Is there finite number of words that each writer can produce—within each week or month or lifetime? Some writers seem prolific no matter what, but for myself, I think I have periodic limits. Last year, I worked about the same number of non-novel (meaning, paid) hours as I have this year, and yet I still managed to write a novel and a half. This year, my novel word count has tapered off drastically, and I’m even blogging less too. Why?

Last year I was mostly doing editing for a living. This year I’m mostly writing for the newspaper. Conclusion: The paper is getting my writing juice, the bulk of my words. And apparently, the supply is limited. My husband would argue that only applies to written, not spoken, output.

This is an odd predicament to be in. In many ways, the newspaper position is the perfect part-time job. All I have to do is write feature stories, which I enjoy. No other responsibilities, and a dependable pay check. It’s an easy, fun job. How can I complain?

But I need to write novels. Excuse me, I should have said, I need to write novels.
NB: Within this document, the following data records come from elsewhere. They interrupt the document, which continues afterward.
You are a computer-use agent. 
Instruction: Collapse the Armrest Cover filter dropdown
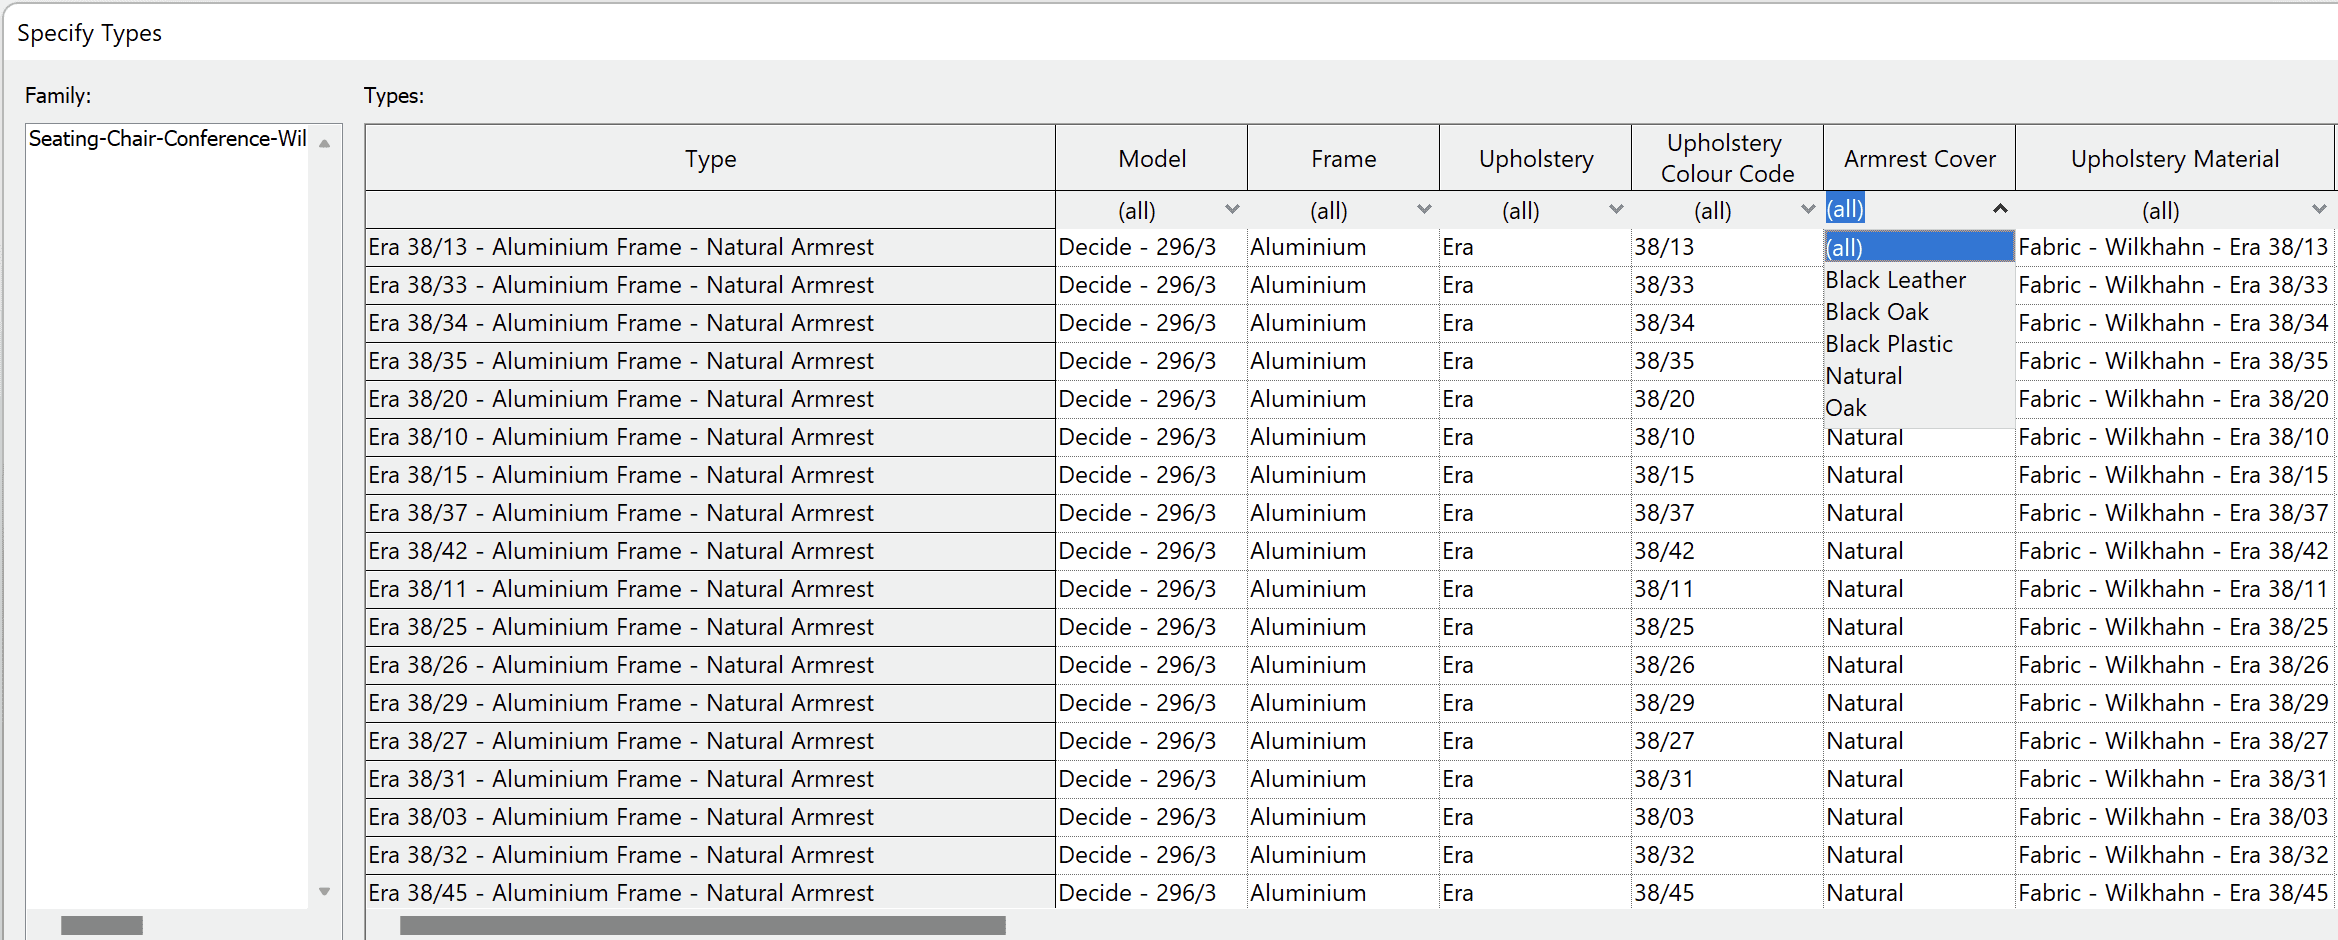2000,209
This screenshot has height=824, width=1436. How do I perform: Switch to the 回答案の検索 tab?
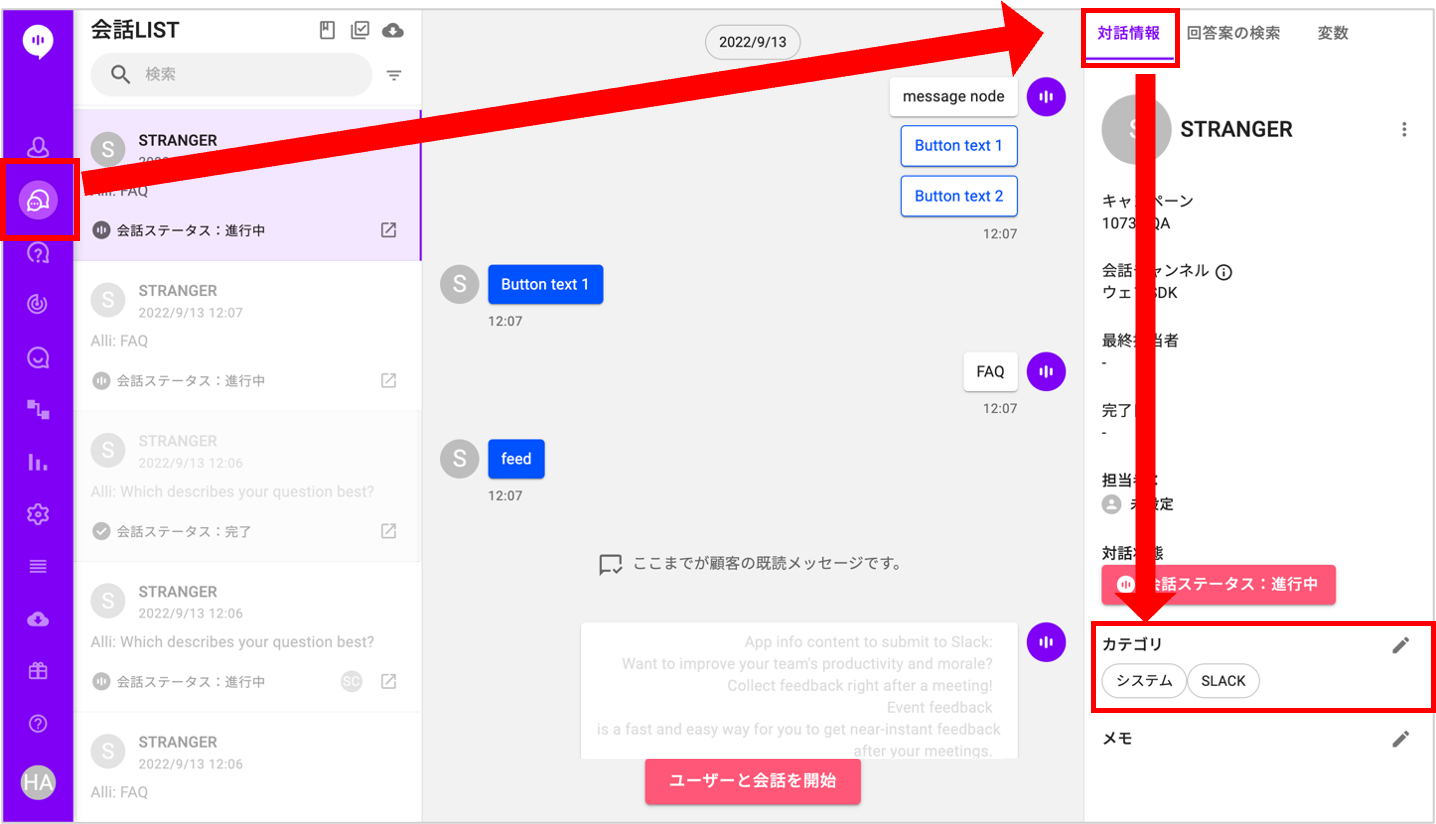click(x=1233, y=33)
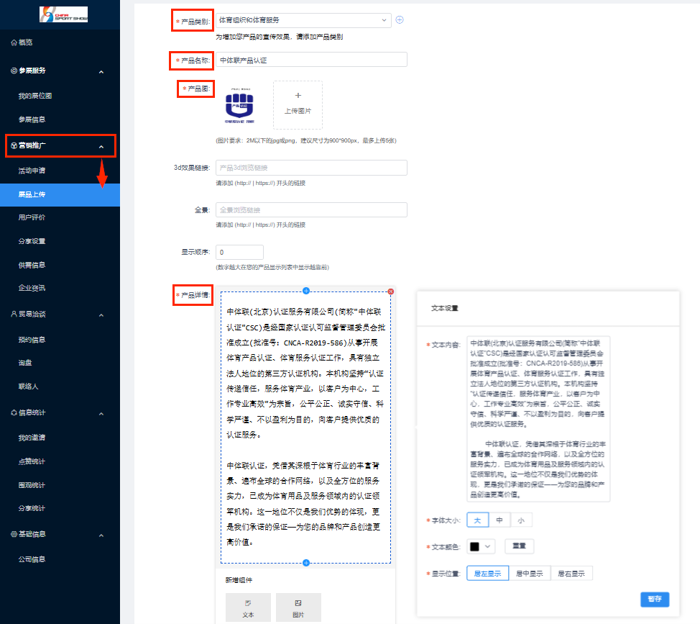Image resolution: width=700 pixels, height=624 pixels.
Task: Select font size 小 option
Action: pyautogui.click(x=521, y=520)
It’s not about what I should be doing. It’s what I must do, if I want to be truly happy.

Meanwhile, I’m putting in more hours than usual at the paper (because they fired the Dash editor) and struggling to work on my novel every morning before work and on weekends. Blogging will continue to get the short end, and I have to make peace with that. I only have so many words.

Do other writers have this issue? Is working in non-writing fields actually better for your novels?

  1. Hello L.J.
    I just saw this post on Facebook and had to respond. I do SEO copywriting and web content creation as my “bread and butter,” while working on my most completed screenplay and novel. Honestly, I have to say, I worked more on my novel when I was an office manager at a dentist office five years ago, than I do as a freelance copywriter, who writes for a living with that type of writing, versus novels. So yes, I would agree that for me it is a challenge. And now that it’s been brought up to the surface, I’m dogged on finding solutions to this dilemma for myself. I also NEED to write novels. So I totally empathize with you, L.J.
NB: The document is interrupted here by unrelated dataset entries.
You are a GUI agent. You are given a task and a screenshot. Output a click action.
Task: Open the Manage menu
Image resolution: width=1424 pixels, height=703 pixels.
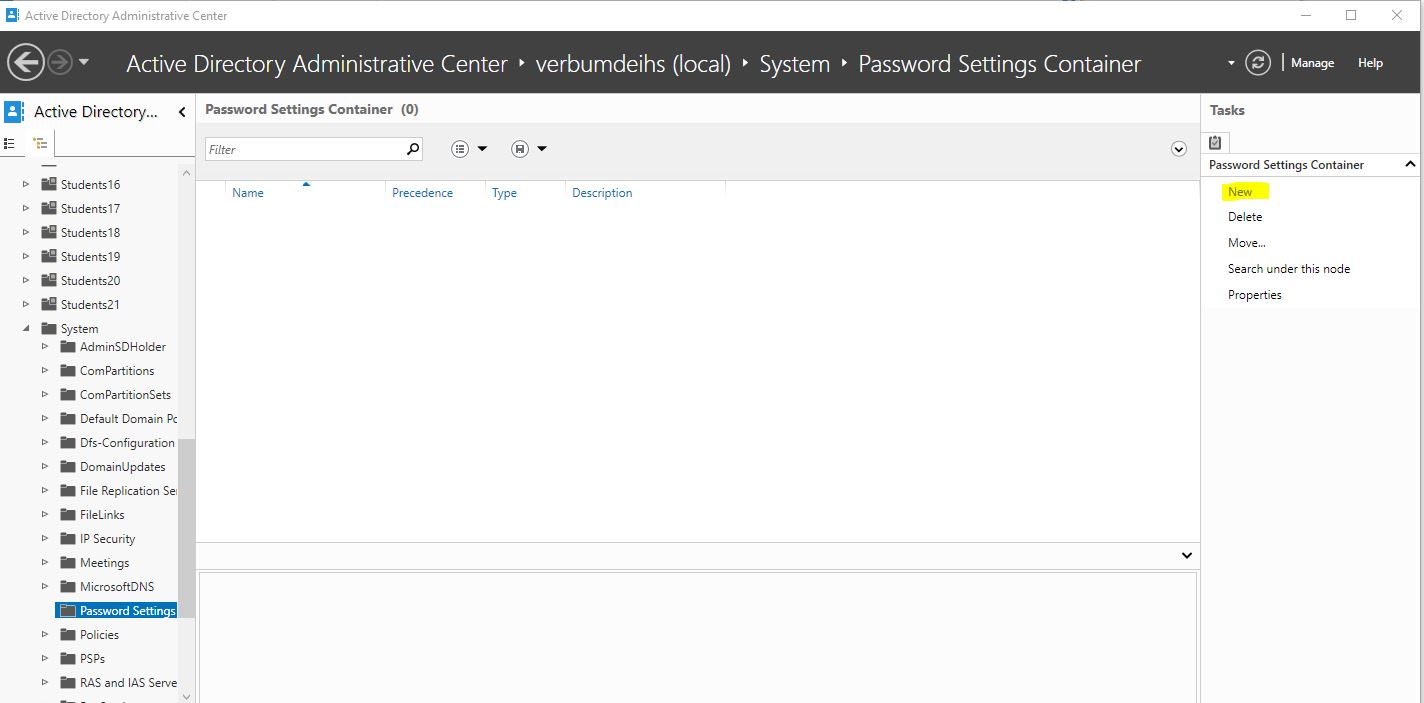pyautogui.click(x=1312, y=62)
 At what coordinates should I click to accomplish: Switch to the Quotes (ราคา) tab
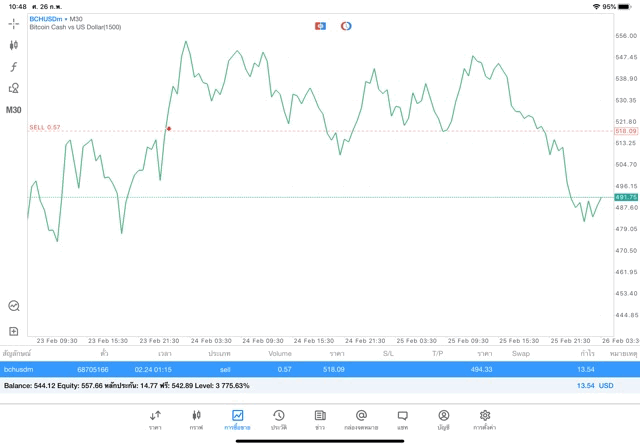[155, 419]
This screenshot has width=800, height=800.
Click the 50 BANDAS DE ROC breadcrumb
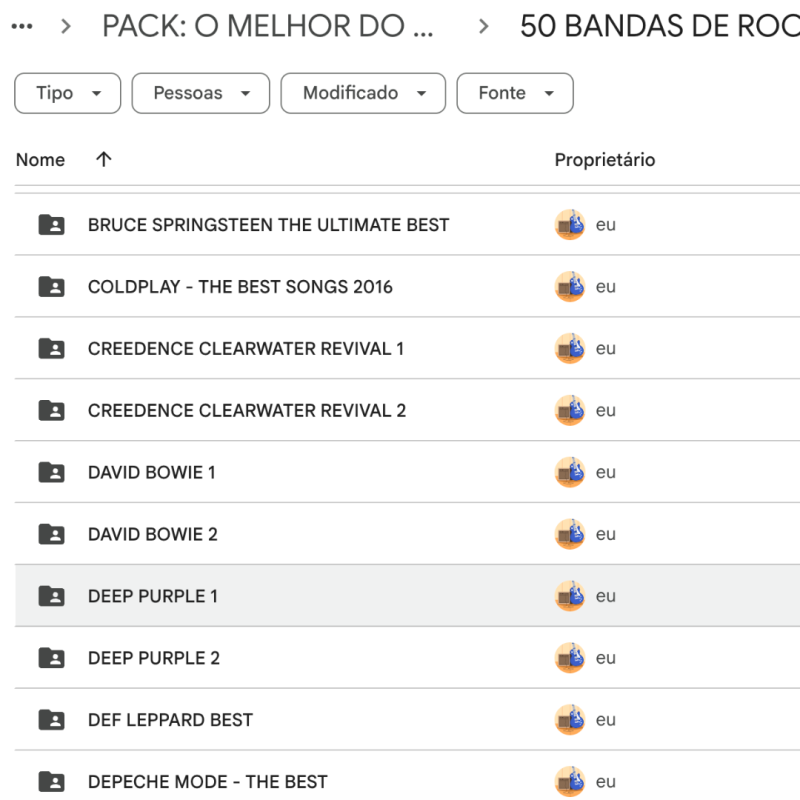[x=658, y=27]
    Good luck and happy writing, when you can! Thanks for posting…

  2. When I used to be a spaghetti cook who ate spaghetti five nights a week for three years, I didn’t eat spaghetti for the next seven years. When I worked as a video game tester for six years, I found it impossible to play video games at home. I have resisted all attempts to do technical writing at work, which I did only once for an internship many years ago. That would be the death of my writing outside of full time work.

    Now that I been unemployed for six months, pushing myself to do more writing is a challenge. I no longer have that one-hour lunch break to focus on writing two to five pages per day for my novel. I find ceramics easier to do than writing. 🙂

  3. I’m a full-time author; I write how-to and reference books in addition to novels. When I’m working on a nonfiction project, I write fiction in the evenings and on weekends. I do know that feeling of having run out of words at the end of a writing day, but I make myself do something on the current novel each and every day, even if it’s just reading over a couple of scenes. Usually (not always) I find I have a few more words than I thought I did.

  4. L.J. . . .

    For me, it’s time, not words. I worked for newspapers for a decade, as a reporter and photographer and later as a managing editor. Long hours, lots of writing and rewriting and editing. A lot of pleasure, as you know from your own experience. We do newspaper work for the kicks, not the money. If money were important, we’d do something else.

    During those years, I wrote for the job, not for myself. There were few hours left for me. My ideas for short stories and novels went into the bottom desk drawer. It was not until I went back to college — for graduate work — that I brought those notes out and wrote the first stories that would make it into anthologies, that I wrote my first novel.

    I’m a fast writer, highly productive. So for me, it has never been that there’s a finite number of words I can pound out in an hour, a day or a lifetime. It’s that there is a finite number of minutes, hours, and days in which to write.


  5. Wow your Tweet captured my attention! I find it a constant battle much as you describe. I’m entering the writing world late in life because I felt for so long I had to make a living — I still feel that though I try to talk myself into believing that “do what you love, the money will follow”. So I work as a marketing consultant, write copy, SEO articles for money and find my brain is tired by the time I get to what I want to write. I use two very different parts of my brain for my fiction/poetry than I do for articles and I find switching between them difficult.

    It is true that we are limited in what we can do in a day – whether it’s time or words. It’s easy to overlook that truth when we’re hammering away at the keyboard. I feel the limits of time because I’m older and feel I must make a choice if I am to write what I truly feel I was meant to write. Your blog sparked my need to make more of a commitment to what I “need” to write than what I “should” write in order to make a living.

    When you’re a writer, every minute is a choice, every word placed is a choice. Which words put to the page are most necessary for us and our world? Thanks for sparking this necessary contemplation and discussion.

  6. What thoughtful responses! “Every word is a choice” will play in my mind as I make decisions about what I do and what I write.